Вестовой подал стакан. «Цербер» подул, отхлебнул, сморщился и потянулся к бутылке рома.
В кают-компанию вошел Враницкий, спокойный и мрачный. Непромокаемый плащ старшего офицера блестел от дождя, с башлыка капало. Повесил плащ на вешалку, подсел к столу. Скосил глаз на вестового, и тот мигом кинулся за чаем.

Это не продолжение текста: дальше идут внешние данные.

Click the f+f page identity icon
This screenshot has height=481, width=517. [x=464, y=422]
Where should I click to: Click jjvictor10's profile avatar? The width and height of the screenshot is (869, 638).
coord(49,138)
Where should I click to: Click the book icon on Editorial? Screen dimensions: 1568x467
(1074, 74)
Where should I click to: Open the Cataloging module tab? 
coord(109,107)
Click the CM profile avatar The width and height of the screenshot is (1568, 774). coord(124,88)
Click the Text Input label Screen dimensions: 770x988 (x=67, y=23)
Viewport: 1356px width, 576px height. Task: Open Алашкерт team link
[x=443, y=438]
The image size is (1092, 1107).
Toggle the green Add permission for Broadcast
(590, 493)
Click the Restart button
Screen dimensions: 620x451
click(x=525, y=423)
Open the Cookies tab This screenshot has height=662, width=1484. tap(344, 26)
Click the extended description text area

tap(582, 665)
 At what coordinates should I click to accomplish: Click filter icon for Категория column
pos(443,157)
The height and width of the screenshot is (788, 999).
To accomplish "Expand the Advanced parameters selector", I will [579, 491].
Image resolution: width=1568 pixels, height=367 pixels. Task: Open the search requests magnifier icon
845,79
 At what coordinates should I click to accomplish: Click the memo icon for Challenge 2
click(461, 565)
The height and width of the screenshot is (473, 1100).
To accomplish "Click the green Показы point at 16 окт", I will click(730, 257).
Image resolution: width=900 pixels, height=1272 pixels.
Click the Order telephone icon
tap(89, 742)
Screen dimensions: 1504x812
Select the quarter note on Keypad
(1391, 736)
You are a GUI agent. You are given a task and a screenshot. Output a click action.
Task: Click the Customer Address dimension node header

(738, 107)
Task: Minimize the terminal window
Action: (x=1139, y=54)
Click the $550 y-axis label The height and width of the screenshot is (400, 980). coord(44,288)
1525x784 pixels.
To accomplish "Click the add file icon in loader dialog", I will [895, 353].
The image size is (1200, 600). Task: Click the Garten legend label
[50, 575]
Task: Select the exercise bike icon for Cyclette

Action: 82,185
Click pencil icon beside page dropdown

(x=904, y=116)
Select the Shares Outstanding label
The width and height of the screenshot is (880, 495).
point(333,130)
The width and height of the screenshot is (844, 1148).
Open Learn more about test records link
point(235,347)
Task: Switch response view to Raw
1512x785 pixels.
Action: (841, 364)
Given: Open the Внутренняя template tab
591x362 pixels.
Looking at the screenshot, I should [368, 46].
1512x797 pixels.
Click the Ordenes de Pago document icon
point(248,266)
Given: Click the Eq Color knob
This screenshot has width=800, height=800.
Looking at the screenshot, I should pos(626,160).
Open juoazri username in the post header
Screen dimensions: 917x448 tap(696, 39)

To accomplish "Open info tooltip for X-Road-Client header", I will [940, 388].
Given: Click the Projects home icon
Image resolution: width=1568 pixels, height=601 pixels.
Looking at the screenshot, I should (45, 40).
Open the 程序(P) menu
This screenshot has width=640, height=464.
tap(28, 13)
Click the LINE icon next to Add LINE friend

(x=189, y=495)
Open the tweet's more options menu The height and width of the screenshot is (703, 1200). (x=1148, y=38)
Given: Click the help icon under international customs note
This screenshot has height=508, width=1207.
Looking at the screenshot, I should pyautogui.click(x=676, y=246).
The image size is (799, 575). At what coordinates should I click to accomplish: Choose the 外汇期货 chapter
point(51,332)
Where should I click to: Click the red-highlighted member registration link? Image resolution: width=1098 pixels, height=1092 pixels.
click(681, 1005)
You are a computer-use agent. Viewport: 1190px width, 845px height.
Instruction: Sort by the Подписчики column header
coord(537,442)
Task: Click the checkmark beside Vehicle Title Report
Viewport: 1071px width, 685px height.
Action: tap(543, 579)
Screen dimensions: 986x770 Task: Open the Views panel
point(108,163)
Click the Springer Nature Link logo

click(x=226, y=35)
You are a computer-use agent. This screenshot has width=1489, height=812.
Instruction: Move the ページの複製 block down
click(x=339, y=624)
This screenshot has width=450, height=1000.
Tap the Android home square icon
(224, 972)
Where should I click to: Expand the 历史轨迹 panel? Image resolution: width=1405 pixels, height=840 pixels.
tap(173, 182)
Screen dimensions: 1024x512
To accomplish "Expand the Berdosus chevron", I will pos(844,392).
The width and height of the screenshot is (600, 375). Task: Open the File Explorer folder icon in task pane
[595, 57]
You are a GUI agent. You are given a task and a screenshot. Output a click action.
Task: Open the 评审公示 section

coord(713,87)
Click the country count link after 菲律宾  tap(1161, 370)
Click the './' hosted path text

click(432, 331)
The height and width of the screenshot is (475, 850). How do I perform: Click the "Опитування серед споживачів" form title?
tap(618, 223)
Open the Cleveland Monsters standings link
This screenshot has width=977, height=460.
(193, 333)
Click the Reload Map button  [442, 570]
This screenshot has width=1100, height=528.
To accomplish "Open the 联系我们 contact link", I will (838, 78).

Налил, однако, всего полстакана и сам же долил ромом доверху – знал привычки старшего офицера.
– Как дела, Павел Васильевич? – осведомился Пыхачев.
– Дела, как сажа бела, Леонтий Порфирьевич. На вахте гардемарины. После аврала устали очень. Держатся, но едва-едва. – Враницкий взглянул на карманный хронометр. – Десять тридцать. Еще полтора часа. Я приказал выдать им по лишней чарке. Сдюжат. Остальные дрыхнут без задних ног. Да, вот еще что… та свинья, ну пегая, что сомлела в шторм и на боку валялась, сломала, оказывается, ногу. Я приказал забрать ее на камбуз.
Враницкий отхлебнул разом треть стакана и немножко просветлел лицом.
– А барометр-то понемногу поднимается, господа. Могу поспорить на хороший табак: к концу этой вахты увидим солнце. Но похолодало. Люди работают в бушлатах, а марсовые и в бушлатах мерзнут.